Q. WHAT ARE THE MAIN CHALLENGES FOR IMMUNOTHERAPY OF HCC?Encouraging as they are, the results of the reported trials pose a number of challenges. First, checkpoint inhibitors should be tested in the first line setting. Indeed, a large phase III trial is comparing nivolumab and sorafenib as first line therapy in advanced HCC and the results will likely be reported in 2018. Second, their activity has to be tested in the intermediate stage (in combination with intraarterial therapies that are the standard of care) and in the early stage (as adjuvant therapy after resection or ablation). Third, 30% to 40% of patients do not respond to these agents. The mechanisms of primary resistance are largely unknown 7 but combination strategies may work in these patients as we have learned in melanoma. Indeed, several combinations of checkpoint inhibitors with other therapies are being tested.
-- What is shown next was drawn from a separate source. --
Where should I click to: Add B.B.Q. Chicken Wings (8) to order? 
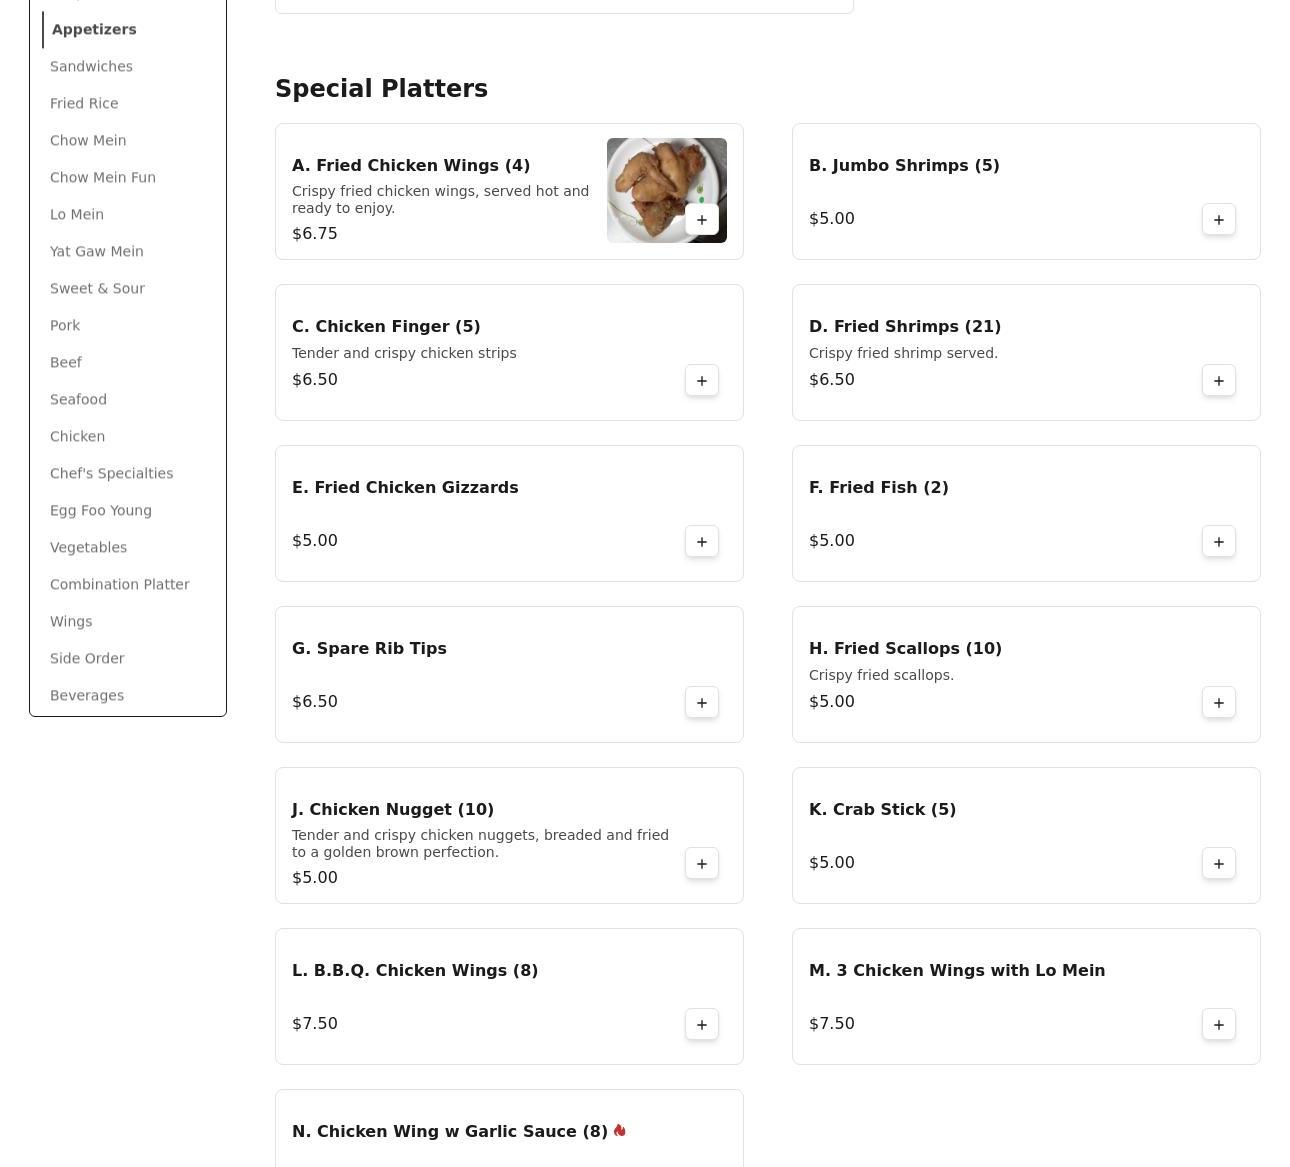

They may be based on the potential additive effect of a therapy with a proven treatment benefit (TACE or sorafenib) or is being investigated (ramucirumab, cabozantinib), but they can also be based on exploiting synergistic effects (radioembolization, oncolytic virotherapy) or avoiding primary resistance (anti-CTLA-4 plus anti-PD1/PD-L1, tumor vaccines). Finally, evaluation of tumor response and selection of the best candidates based on easily accessible biomarkers remain a true challenge.